Frankly, I've never given cauliflower a lot of thought; I can take it or leave it. But you won't want to leave a smidgen of HSL's cauliflower dish ($11) behind. It's a plate of lightly browned cauliflower florets in a snappy General Tso's sauce and tossed with spicy Fresno chile slices and crunchy kohlrabi. Or, give the root vegetables ($16) a try: veggies "from the ash" of the kitchen's plancha with ancient grains, golden raisins, harissa and kale.
In addition to cocktails, sake and beer, the wine selection that Ryan Wenger assembled is especially appealing. With a list that ranges from Gruet Brut (New Mexico) and Ribolla Gialla (Slovenia) to Clos La Coutale (Cahors, France), Innocent Bystander Moscato (Australia) and a number of domestic jewels from Sonoma, Willamette, Mendocino, Napa and the like, this is not your standard cookie-cutter wine list. We enjoyed a very versatile Picpoul Chapelle du Bastion from France ($10 per glass; $45 per bottle) alongside a large bowl of steamed clams ($21) with thick slices of rustic homemade bread smeared with brandade—an emulsion of olive oil and salt cod—in a divine natural broth with torn fresh herbs, such as dill and basil.
I can never pass up an order of beef tartare, and I'm sure glad I didn't do so at HSL. It's ultra high-quality dry aged beef, minced and served raw atop housemade lavosh with capers, egg yolk, torn herbs and cornichons ($15)—a generous, sharable dish. And while we're on the topic of beef, there's a magnificent new burger in town. When I think of mega-tender beef, I'm thinking of beef cheeks. And, that's exactly what HSL's beef cheek burger ($15) is made with. Slices of home-baked brioche buns envelop 7 ounces of medium-rare ground beef cheek topped with American cheese (also housemade) and caramelized onions, with duck-fat-cooked fingerling potatoes on the side. This is a burger to be reckoned with.
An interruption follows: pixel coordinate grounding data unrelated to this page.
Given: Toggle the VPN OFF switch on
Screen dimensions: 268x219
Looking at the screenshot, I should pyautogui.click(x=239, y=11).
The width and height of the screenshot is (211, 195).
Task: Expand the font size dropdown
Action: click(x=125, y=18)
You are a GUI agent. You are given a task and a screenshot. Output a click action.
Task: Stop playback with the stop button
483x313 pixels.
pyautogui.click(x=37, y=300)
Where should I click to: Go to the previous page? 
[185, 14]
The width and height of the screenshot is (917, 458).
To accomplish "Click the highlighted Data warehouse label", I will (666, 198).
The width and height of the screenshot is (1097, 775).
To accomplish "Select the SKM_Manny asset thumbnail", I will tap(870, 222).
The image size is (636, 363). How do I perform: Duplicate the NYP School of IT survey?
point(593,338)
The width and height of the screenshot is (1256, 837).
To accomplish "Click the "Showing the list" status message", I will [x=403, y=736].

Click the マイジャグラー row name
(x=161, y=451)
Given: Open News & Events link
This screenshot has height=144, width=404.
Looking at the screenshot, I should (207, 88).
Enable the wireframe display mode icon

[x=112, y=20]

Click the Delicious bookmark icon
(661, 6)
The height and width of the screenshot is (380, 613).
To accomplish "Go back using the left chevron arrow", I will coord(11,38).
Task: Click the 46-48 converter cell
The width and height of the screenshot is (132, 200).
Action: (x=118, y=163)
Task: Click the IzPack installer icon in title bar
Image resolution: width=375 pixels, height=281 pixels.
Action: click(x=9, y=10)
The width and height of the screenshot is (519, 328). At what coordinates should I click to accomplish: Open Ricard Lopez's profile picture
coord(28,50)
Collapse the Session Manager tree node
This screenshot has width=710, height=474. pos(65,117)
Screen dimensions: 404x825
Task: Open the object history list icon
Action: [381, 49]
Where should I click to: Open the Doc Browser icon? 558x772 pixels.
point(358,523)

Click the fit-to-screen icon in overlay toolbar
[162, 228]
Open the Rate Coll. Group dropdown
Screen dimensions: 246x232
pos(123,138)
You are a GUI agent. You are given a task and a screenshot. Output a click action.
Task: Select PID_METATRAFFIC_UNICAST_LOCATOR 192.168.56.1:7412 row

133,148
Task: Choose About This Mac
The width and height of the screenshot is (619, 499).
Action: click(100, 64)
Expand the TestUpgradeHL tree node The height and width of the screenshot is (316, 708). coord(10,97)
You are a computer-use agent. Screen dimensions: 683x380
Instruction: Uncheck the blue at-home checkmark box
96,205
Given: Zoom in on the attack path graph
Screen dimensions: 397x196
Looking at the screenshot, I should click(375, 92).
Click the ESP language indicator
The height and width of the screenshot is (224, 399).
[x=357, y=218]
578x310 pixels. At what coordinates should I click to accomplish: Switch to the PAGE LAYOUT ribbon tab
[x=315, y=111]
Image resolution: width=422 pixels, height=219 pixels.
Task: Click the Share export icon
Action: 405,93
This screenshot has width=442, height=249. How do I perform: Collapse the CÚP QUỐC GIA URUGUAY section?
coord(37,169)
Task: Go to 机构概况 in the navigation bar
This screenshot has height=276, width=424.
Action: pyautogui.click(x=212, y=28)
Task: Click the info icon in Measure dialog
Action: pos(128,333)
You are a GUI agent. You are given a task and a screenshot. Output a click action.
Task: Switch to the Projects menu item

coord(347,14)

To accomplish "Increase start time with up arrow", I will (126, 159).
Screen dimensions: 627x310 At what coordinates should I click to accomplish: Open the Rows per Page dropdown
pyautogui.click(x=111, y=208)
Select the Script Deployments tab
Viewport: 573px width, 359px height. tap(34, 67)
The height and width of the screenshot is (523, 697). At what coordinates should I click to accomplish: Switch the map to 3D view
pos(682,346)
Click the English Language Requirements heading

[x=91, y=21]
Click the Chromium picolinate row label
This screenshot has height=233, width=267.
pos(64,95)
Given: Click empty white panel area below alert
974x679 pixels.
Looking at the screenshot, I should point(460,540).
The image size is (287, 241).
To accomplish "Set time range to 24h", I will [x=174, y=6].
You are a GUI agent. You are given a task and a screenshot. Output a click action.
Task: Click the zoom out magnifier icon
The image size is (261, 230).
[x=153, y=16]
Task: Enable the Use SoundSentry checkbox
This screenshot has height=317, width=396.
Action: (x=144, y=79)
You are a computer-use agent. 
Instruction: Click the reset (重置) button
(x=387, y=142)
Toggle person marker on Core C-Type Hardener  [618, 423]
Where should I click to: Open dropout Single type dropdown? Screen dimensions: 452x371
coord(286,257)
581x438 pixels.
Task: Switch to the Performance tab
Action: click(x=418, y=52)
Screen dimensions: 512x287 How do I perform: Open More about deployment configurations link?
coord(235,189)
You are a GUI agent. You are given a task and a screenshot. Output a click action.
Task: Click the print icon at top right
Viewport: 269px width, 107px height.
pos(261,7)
Since Chef Handly and his crew are committed to using the freshest ingredients, the menu at HSL changes virtually daily. Some items are relatively permanent, others not. For example, on one visit, barramundi was on the menu, served with radishes, sugar snap peas, asparagus and orange oil ($28). On another visit, it was gone. I'm pretty sure, however, the bodacious beef cheek burger isn't going anywhere.
And absolutely leave room for dessert because creations like Chef Nolin's Solstice Ecuador Chocolate Cremeux ($10) on brioche with brown butter caramel, buttermilk and parsnip ice cream are simply spectacular.
What does HSL stand for to me? Heavenly, sensational and luscious.